EXAMPLE 14 Synthesis of 1- (2- (difluoromethyl) -3- ((4-trifluoromethylphenyl) sulfonyl) phenyl) piperazine
Figure BDA0001666881410000461
Step 1) Synthesis of 2- (2-fluoro-6- ((4-trifluoromethylphenyl) thio) phenyl) -1, 3-dioxolane
The title compound was prepared as described in example 1, step 2 by reacting 2- (2-bromo-6-fluorophenyl) -1, 3-dioxolane (1.0 g,4.05 mmol), 4-trifluoromethylphenyl thiophenol (920 mg,5.16 mmol), potassium tert-butoxide (610 mg,5.39 mmol), tris (dibenzylideneacetone) dipalladium (190 mg,0.20 mmol) and bis (2-diphenylphosphino) phenyl ether (0.24 g,0.43 mmol) in toluene (10 mL) and concentrating and drying to give the title compound as a yellow oil (1.16 g, 83.2%) by silica gel column chromatography (petroleum ether/ethyl acetate (v/v) =50/1).

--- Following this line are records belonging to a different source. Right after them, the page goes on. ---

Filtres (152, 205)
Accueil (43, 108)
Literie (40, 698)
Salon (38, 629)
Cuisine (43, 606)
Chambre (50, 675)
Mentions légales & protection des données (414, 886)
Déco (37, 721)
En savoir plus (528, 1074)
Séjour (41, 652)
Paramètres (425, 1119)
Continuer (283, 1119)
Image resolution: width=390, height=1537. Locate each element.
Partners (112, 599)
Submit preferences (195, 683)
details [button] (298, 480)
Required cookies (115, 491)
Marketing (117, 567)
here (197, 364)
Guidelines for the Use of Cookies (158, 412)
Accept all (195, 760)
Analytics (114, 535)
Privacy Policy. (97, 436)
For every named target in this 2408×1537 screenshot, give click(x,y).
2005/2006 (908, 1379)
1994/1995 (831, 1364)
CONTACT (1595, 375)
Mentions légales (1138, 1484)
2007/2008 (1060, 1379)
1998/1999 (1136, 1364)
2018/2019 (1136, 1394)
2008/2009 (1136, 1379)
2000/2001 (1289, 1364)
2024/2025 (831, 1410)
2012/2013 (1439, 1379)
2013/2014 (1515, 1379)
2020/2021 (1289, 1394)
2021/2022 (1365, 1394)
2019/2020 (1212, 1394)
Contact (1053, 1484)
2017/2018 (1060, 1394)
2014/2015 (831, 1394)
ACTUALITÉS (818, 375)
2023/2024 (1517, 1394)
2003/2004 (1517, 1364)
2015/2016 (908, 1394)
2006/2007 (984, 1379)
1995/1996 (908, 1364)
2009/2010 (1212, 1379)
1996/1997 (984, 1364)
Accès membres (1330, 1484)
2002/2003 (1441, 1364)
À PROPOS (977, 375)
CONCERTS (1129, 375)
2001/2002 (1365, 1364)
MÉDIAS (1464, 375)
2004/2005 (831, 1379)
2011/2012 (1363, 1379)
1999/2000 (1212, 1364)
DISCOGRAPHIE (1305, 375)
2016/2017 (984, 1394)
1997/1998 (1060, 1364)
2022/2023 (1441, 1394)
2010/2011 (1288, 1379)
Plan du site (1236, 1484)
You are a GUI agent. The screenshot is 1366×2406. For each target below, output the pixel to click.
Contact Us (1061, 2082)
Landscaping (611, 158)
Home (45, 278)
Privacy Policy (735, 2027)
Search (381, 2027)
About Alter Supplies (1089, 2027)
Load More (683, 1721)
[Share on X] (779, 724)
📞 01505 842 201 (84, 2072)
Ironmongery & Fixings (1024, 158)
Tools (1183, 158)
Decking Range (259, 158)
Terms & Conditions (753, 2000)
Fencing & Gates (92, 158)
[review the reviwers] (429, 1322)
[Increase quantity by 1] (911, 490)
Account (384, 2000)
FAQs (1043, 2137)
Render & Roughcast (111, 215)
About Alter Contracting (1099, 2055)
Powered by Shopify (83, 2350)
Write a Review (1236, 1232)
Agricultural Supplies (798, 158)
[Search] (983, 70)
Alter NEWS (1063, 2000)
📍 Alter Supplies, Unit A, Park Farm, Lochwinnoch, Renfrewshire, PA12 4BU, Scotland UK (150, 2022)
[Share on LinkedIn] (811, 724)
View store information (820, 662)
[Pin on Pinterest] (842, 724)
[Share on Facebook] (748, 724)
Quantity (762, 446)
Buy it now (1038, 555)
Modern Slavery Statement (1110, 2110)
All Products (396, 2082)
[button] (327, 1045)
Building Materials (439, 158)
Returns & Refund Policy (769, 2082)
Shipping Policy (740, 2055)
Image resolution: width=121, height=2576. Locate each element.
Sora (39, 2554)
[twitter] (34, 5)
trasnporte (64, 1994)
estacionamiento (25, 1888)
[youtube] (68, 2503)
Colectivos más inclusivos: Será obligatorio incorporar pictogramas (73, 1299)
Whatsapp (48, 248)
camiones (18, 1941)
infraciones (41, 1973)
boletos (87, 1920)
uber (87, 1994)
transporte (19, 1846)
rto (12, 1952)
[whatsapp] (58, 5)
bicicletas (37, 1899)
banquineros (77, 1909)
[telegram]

MS(ESI,pos.ion)m/z:345.1[M+H] +
1 H NMR(600MHz,DMSO-d 6 )δ(ppm)7.71(d,J=8.4Hz,2H),7.52(td,J=8.4,6.0Hz,1H),7.39–7.32(m,3H),7.26(d,J=7.6Hz,1H),6.29(s,1H),4.14(t,J=6.8Hz,2H),3.95(t,J=6.8Hz,2H).
Step 2) Synthesis of 2- (2-fluoro-6- ((4-trifluoromethylphenyl) sulfonyl) phenyl) -1, 3-dioxolane
The title compound was prepared as described in example 1, step 3 by reacting 2- (2-fluoro-6- ((4-trifluoromethylphenyl) thio) phenyl) -1, 3-dioxolane (1.16 g,3.37 mmol), m-chloroperoxybenzoic acid (1.78 g,8.25 mmol) in dichloromethane (10 mL) and drying to give the title compound as a white solid (0.96 g, 75.7%) by silica gel column chromatography (petroleum ether/ethyl acetate (v/v) =10/1).
MS(ESI,pos.ion)m/z:377.1[M+H] +
1 H NMR(600MHz,CDCl3)δ(ppm)8.11(d,J=7.8Hz,2H),8.07(d,J=7.8Hz,1H),8.04(d,J=8.4Hz,2H),7.83(td,J=8.4,4.8Hz,1H),7.70(dd,J=10.8,8.0Hz,1H),6.49(d,J=1.2Hz,1H),4.04(t,J=6.8Hz,2H),3.88(t,J=6.8Hz,2H).
Step 3) Synthesis of 2-fluoro-6- ((4-trifluoromethylphenyl) sulfonyl) benzaldehyde
The title compound was prepared as described in example 1, step 4 by reacting 2- (2-fluoro-6- ((4-trifluoromethylphenyl) sulfonyl) phenyl) -1, 3-dioxolane (0.96 g,2.55 mmol), trifluoroacetic acid (1.1 mL,14.8 mmol) in dichloromethane (10 mL) and drying to give the title compound as a white solid (0.81 g, 95.5%) by silica gel column chromatography (petroleum ether/ethyl acetate (v/v) =5/1).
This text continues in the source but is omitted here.